We know and adore wines from three of the Terres et Vins producers: Francis Boulard, Laherte Frères and Benoît Lahaye, needless to say all of their cuvées were on song. Whilst we knew most of the remaining producers, we were less up to date with their champagnes so this was a good opportunity to get reacquainted and also sample some newer cuvées. Unfortunately there was little left from Alexandre Chartogne and Vincent Laval by the time we got to the front of the queue so we were unable to build a satisfactory knowledge of their wines. What we did get to taste was very good however.
Tricky choosing an outright favourite but we will plump for “La Matinale” 2003 by Champagne Tarlant, consisting of 45% Pinot Noir, 28% Chardonnay and 27% Pinot Meunier from five plots, where the average age of the vines is 45 years. Alcoholic fermentation is spontaneous, malolatic fermentation is blocked and there is no dosage. Benoît chose the name "La Matinale" as 2003 was particularly difficult; requiring much morning work. From the April frosts to summer tasks in the vineyard and finally to harvest iteslf when picking only took place between 6am and 11am to ensure the freshest grapes, avoiding the hot sun.

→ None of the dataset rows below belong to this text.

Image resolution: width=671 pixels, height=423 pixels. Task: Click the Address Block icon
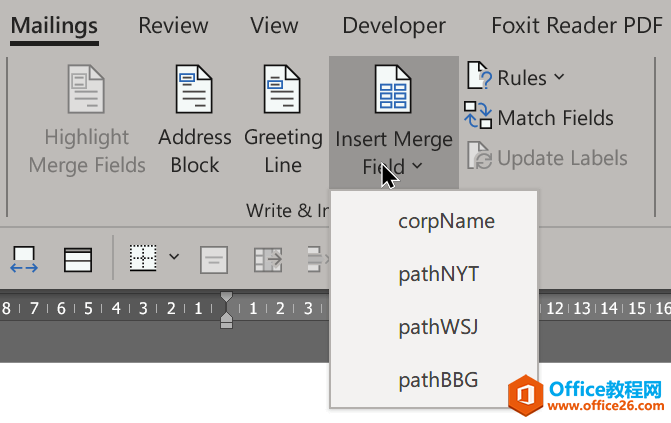[x=194, y=90]
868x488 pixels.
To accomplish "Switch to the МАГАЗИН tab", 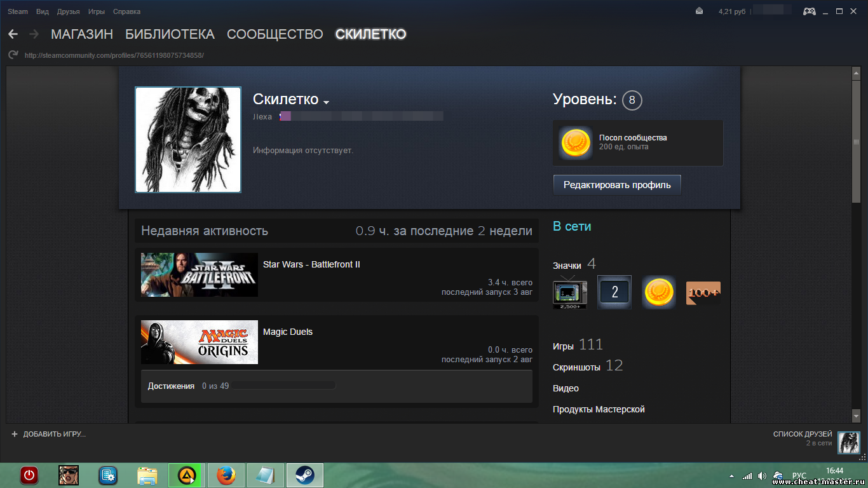I will point(82,34).
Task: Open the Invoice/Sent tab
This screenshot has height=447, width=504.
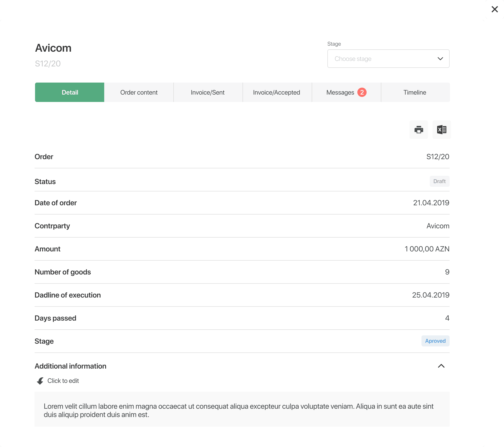Action: pyautogui.click(x=208, y=92)
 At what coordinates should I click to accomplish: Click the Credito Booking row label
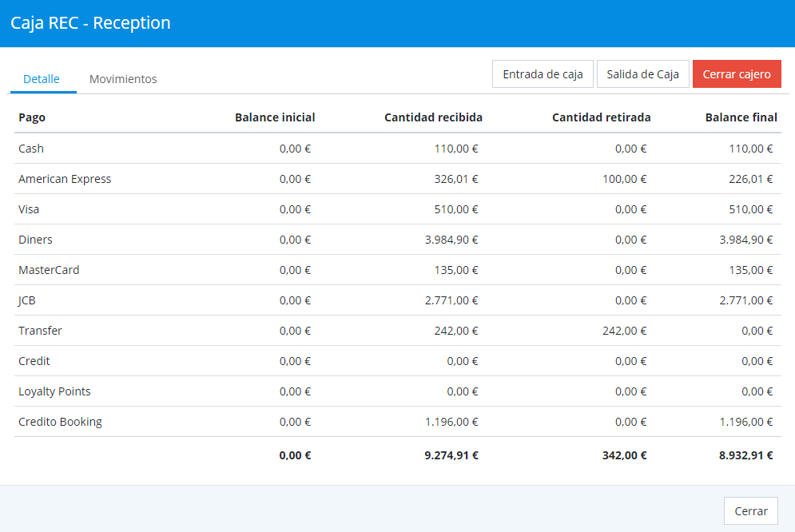coord(60,422)
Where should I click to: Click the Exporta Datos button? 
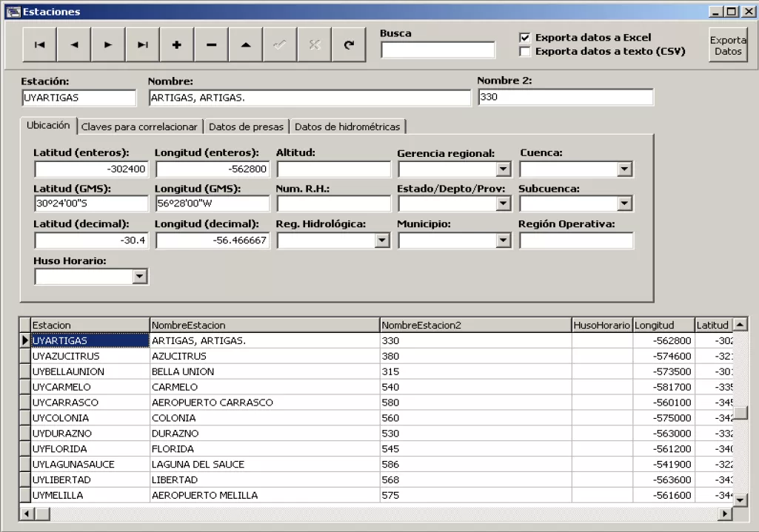pyautogui.click(x=728, y=45)
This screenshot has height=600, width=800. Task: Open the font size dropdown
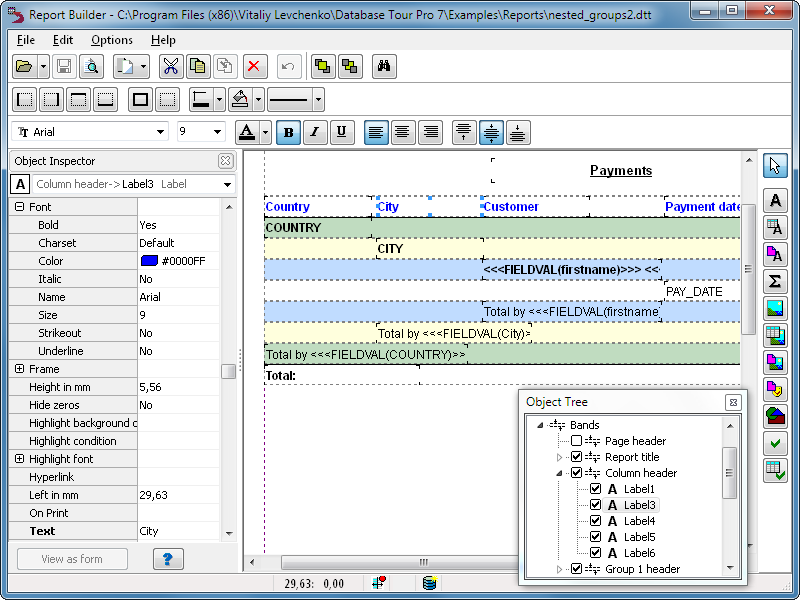[217, 132]
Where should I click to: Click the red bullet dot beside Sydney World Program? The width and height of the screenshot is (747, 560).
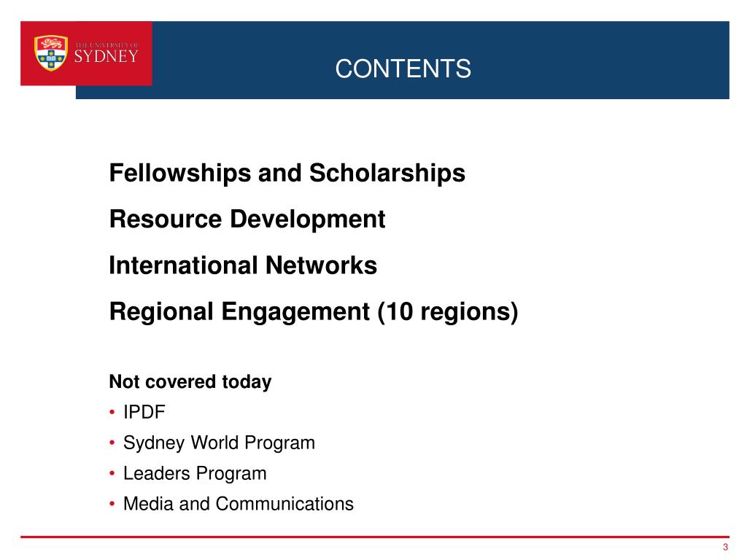coord(112,443)
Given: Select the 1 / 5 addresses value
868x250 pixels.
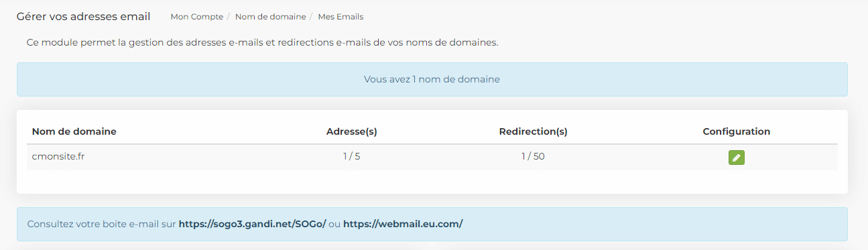Looking at the screenshot, I should point(352,157).
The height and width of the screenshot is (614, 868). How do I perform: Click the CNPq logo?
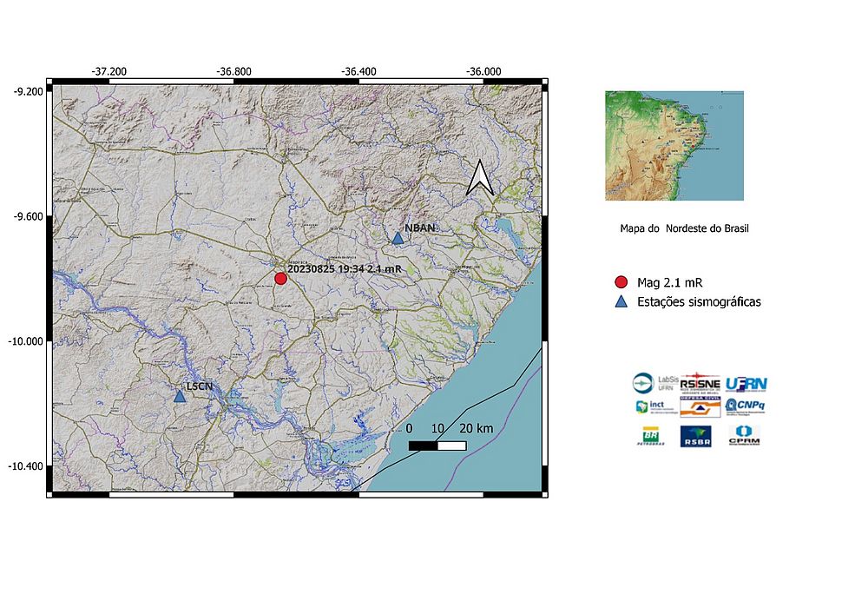[x=746, y=406]
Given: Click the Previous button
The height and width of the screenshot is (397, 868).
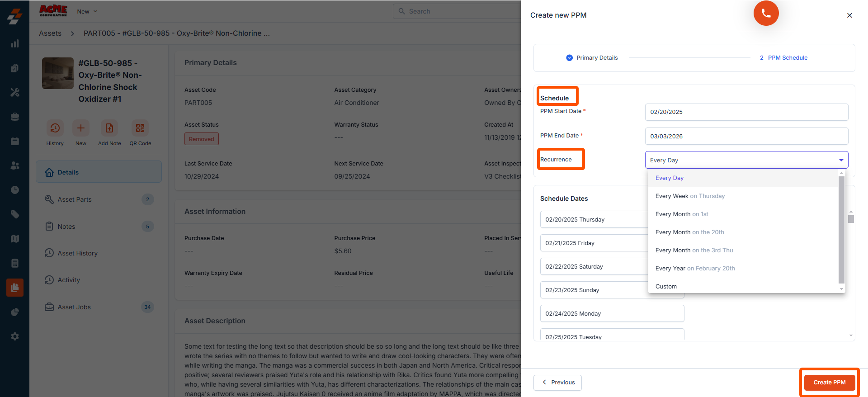Looking at the screenshot, I should pyautogui.click(x=557, y=383).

The result for all this endeavour is a beautifully rich, nutty, spicy and honeyed wine with dried fruits, and caramel.
Other wines that caught our attention were:
Cuvée Risléus 2002 from Champagne Hubert Paulet: Vinified in oak and consisting of 47% Chardonnay, 33% Pinot Meunier and 20% Pinot Noir.
Quinte Essence from Champagne Franck Pascal: Consisting of 60% Pinot Noir, 25% Pinot Meunier and 15% Chardonnay.
L’Apôtre from Champagne David Lélapart: Consisting of 100% Chardonnay from a single plot of old vines aged in oak, extra-brut.
Le Mont Benoît 2011 from Emmanuel Brochet: 40% Pinot Meunier, 35% Pinot Noir and 25% Chardonnay vinified in fûts.
AND Montgueux 2009 by Champagne Vincent Couche (not for sale?): 100% Chardonnay vinified in fûts without filtration.